In the end, it boils down to one thing and it’s not preference. It’s superiority. Like many other races and ethnicity's, Korean’s believe that they are pretty exceptional. You're not going to find many people walking around claiming to be superior to others, but it’s more easily seen when you look at negative light in which foreigners are portrayed in the news and Korean history, oftentimes as the cause of many problems in Korea. Somehow, Caucasians have become somewhat of an exception to this rule, but African, Middle-Eastern and especially other Asian races have a pretty hard time here. This type of ethnic exceptionalism finds its way to food and surfaces with such comments as “I need kimchi” or “I don’t eat American food because junk food is unhealthy.”

Oh yeah? I don't eat Korean soup because it's boiling when it's served to me. Take that!

4 comments:

Harriet said...

So glad to get your insights and humor again.

Well, David and I could say we needed that McDonald's burger in Seoul even after only 4 days gone from the USA. Was our health affected by this? Of course not, but like the Koreans, it is all about: looks like home and tastes like home. Burgers/kimchi. No contest from us!

The Clam said...

This is not simply "looks like home" when they're saying it in Korea.

Micah said...

Yeah, there is absolutely no need to serve the soup as hot as it is. The problem is those goddamn clay pots. They don't need to cook the pots on the stove for as long they do. It's a simple science. If you heat something to near-boiling, it will remain near-boiling for decent amount of time. When that something is a food, that food will remain tasty and hygenic for quite a while. The decline in heat will not be a problem.

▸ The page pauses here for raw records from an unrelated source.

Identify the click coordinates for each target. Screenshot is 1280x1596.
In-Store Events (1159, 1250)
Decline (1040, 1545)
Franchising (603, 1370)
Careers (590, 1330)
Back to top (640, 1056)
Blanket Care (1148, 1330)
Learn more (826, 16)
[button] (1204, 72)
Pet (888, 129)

Now, taking that into consideration, why would you put a near-boiling food in a super-heated container, especially when that container INCREASES the heat of the food. The food is near-boiling! Any increase in heat means the food reaches a temperature where it actually CHANGES FORM! What the fuck!

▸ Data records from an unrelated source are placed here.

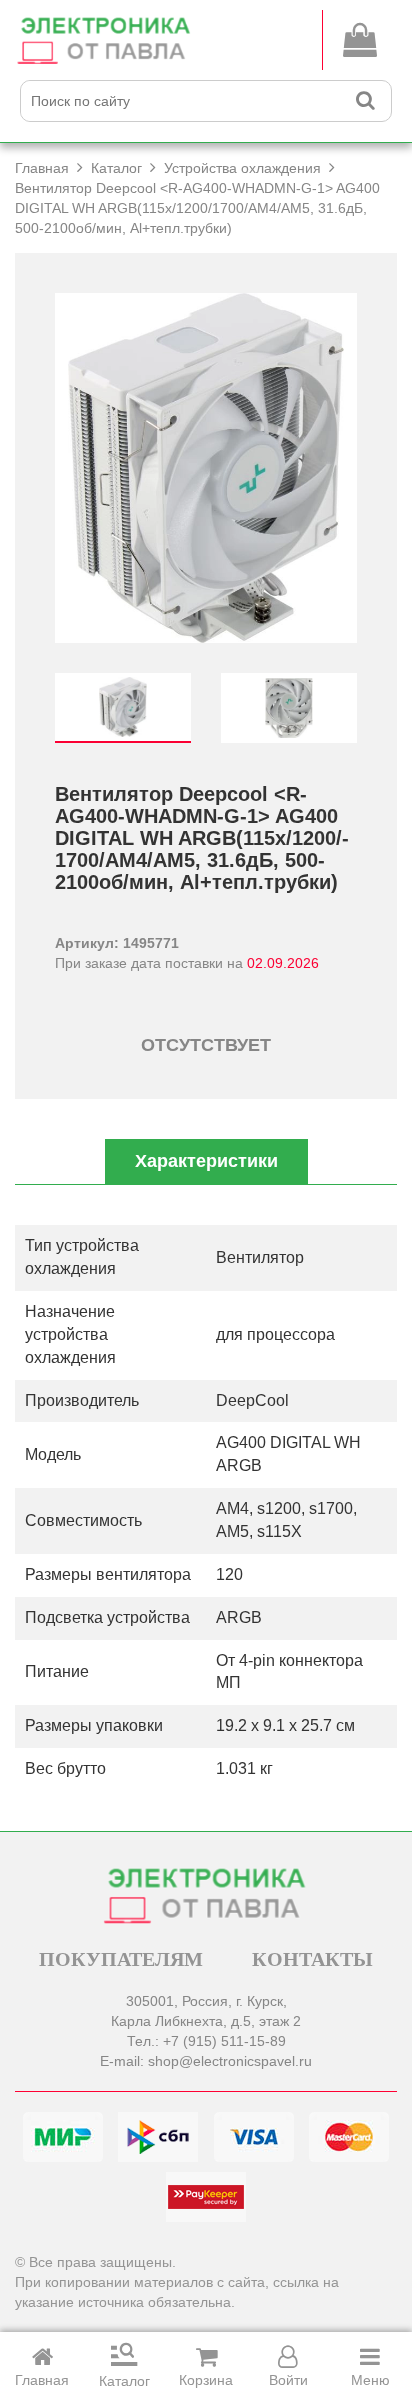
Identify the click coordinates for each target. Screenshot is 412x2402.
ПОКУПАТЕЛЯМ (121, 1959)
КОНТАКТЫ (312, 1959)
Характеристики (206, 1161)
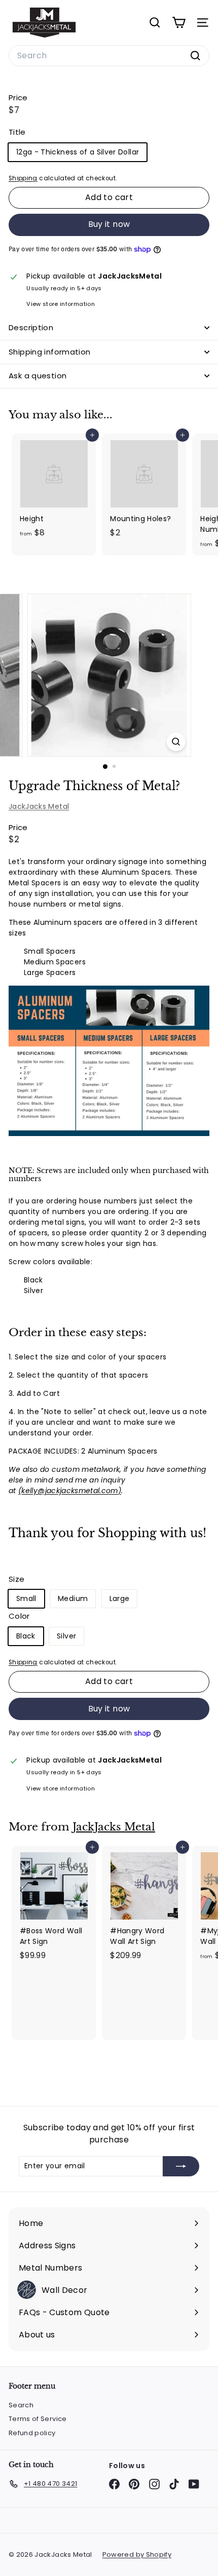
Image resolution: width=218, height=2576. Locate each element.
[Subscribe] (181, 2166)
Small (26, 1598)
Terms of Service (38, 2419)
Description (31, 327)
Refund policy (32, 2433)
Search (21, 2405)
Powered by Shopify (136, 2554)
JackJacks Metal (39, 806)
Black (25, 1636)
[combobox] (109, 55)
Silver (66, 1636)
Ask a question (37, 375)
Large (120, 1598)
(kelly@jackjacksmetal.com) (69, 1491)
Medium (73, 1598)
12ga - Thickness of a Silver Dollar (77, 152)
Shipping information (50, 351)
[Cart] (179, 22)
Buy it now (109, 224)
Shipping (23, 178)
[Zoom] (175, 741)
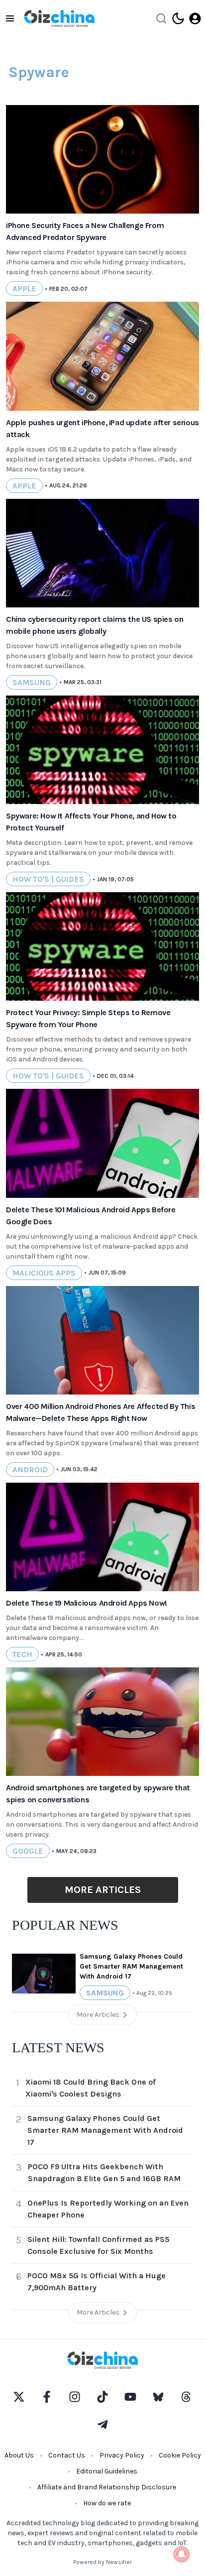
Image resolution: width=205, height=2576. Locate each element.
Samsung (31, 682)
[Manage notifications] (182, 2554)
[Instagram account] (75, 2397)
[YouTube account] (130, 2397)
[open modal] (195, 18)
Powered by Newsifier (102, 2562)
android (30, 1469)
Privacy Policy (122, 2455)
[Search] (161, 18)
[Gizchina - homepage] (59, 18)
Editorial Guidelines (106, 2471)
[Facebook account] (47, 2397)
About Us (19, 2455)
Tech (22, 1654)
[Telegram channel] (102, 2425)
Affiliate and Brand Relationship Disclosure (106, 2487)
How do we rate (107, 2503)
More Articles (103, 1889)
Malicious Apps (44, 1273)
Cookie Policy (180, 2455)
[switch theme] (178, 18)
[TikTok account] (102, 2397)
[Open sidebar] (10, 18)
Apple (24, 288)
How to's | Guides (48, 879)
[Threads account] (186, 2397)
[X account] (19, 2397)
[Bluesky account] (158, 2397)
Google (27, 1851)
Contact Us (66, 2455)
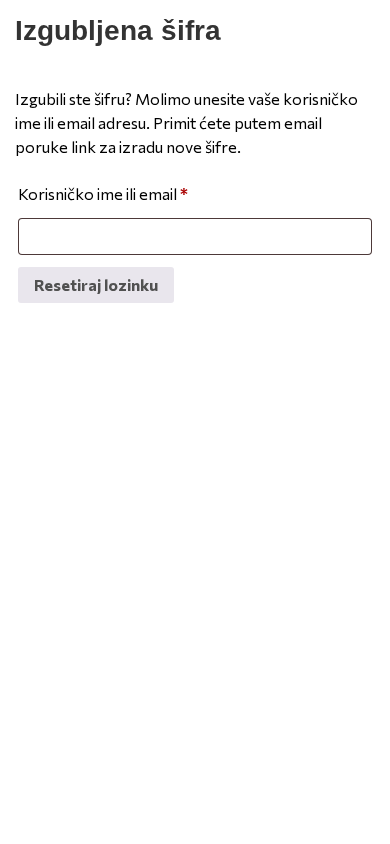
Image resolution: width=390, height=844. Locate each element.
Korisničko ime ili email (103, 193)
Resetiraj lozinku (96, 284)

When it comes to these things, I suggest you do what I do: Dump one of those small, metal water-cooler cups of cold water into the soup. It reduces the temperature drastically, and after ten minutes--if you can believe it--it's actually edible. Plus, there's always the added benefit that the ajumma in the kitchen might actually see you do it and complain in a loud gruntal phrase that the whole restaurant can hear and you can't understand. Then you get the pleasure of telling her in purposefully awful Korean that the soup is too "deoweo-yo" and you are a "waigukin ibnida" and not a "hangukin obseoyo".

Then again, maybe this sort of confrontation doesn't interest you. I for one love them; they are my bread and butter. Wait, no. Flaming hot tuna stew.

Anonymous said...

Actually, burritos are more American than Mexican, the burrito started in the border of mexico and the US. Most people in Mexico don't eat burritos, its just offered in american franchises like Taco Bell (i have tried Taco Bell food and i don't want to try again, that food could not be considered mexican food).